One Night Stand
Poem By Rachel Fogle
Getting toasted seemed like a good idea,
Just something to ease the mind.
Forget about everything and push all the hurt aside.
But, then one drink turned into two and before you know it I was more drunk then I even knew.
He grabbed me by the arm and kissed me on the cheek saying hey babe how about you and I go some place nice and cheap.
I laughed at him right then and there and said are you crazy I could not bare,
To hurt my Joseph in such away,
To ripe out his heart and toss it away.
In that moment I knew love & pain and wished with all my might that it would just go away.

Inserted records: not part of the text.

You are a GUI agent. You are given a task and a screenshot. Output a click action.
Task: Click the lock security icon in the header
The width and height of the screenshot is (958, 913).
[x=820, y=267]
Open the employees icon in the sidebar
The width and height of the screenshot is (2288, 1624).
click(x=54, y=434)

He pushed and he probed for me to believe that he could make my nite so pleasurable and sweet.
But little does he know that my hearts not right and no one nite stand will make it better for me.
I turned him away and left the bar,
Sitting on the curb,
I thought real hard.
I could not do that even though I have anger and shame,
I cannot hurt him I can't play that game.
Yes he hurt me, but I need him and I have to trust that he'll want me again.
He has my heart and so much more,
No one nite stand will erase that and more.
I picked myself up and called me a cab,
And went to a friends and cried because I was so sad.
I wanted to call my Joseph,
But I'll give him his peace and try and be here for him when he's ready to say his peace.